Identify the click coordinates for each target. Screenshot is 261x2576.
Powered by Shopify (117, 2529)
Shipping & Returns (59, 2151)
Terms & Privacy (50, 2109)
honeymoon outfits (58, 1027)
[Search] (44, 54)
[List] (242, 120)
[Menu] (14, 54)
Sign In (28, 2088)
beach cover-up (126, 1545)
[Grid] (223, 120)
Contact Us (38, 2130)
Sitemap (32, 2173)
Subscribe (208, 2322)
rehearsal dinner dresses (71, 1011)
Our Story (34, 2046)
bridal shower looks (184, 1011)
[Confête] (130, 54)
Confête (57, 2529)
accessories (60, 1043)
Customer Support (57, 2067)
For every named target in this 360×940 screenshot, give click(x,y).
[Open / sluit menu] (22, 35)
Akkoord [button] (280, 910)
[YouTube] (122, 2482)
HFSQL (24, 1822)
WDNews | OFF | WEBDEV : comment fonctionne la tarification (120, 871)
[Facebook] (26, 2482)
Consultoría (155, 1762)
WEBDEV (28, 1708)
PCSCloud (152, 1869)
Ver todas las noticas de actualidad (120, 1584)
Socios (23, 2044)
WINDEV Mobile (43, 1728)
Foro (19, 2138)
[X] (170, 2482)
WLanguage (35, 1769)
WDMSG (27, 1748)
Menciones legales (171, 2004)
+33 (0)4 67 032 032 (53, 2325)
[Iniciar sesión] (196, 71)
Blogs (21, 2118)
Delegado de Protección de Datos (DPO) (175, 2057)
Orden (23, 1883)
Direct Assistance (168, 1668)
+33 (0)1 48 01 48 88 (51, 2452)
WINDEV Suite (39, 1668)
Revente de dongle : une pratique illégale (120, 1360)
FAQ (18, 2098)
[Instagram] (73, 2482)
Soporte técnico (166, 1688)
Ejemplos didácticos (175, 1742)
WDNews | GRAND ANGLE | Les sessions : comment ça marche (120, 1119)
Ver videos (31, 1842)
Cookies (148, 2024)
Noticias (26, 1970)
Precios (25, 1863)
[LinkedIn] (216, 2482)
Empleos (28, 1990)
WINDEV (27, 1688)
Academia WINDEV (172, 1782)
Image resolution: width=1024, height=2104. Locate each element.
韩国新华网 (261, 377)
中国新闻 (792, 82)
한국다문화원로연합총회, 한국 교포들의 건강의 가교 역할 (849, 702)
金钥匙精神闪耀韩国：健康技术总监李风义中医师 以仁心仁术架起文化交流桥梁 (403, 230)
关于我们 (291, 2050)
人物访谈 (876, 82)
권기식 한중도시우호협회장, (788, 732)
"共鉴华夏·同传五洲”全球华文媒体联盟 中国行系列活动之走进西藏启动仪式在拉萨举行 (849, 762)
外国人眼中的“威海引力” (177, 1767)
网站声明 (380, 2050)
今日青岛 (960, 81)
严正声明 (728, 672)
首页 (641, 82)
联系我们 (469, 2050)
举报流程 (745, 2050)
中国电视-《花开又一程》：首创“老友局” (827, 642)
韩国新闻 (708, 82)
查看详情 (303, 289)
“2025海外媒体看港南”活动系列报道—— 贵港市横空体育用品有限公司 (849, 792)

* **Aim of the task**
Starting at the line that contains "严正声明 (728, 672)", transcribe every line through the last line of the entries above, exactly, and nothing else.

* **Result of this task**
严正声明 (728, 672)
首页 (641, 82)
联系我们 (469, 2050)
举报流程 (745, 2050)
中国电视-《花开又一程》：首创“老友局” (827, 642)
韩国新闻 (708, 82)
查看详情 (303, 289)
“2025海外媒体看港南”活动系列报道—— 贵港市横空体育用品有限公司 (849, 792)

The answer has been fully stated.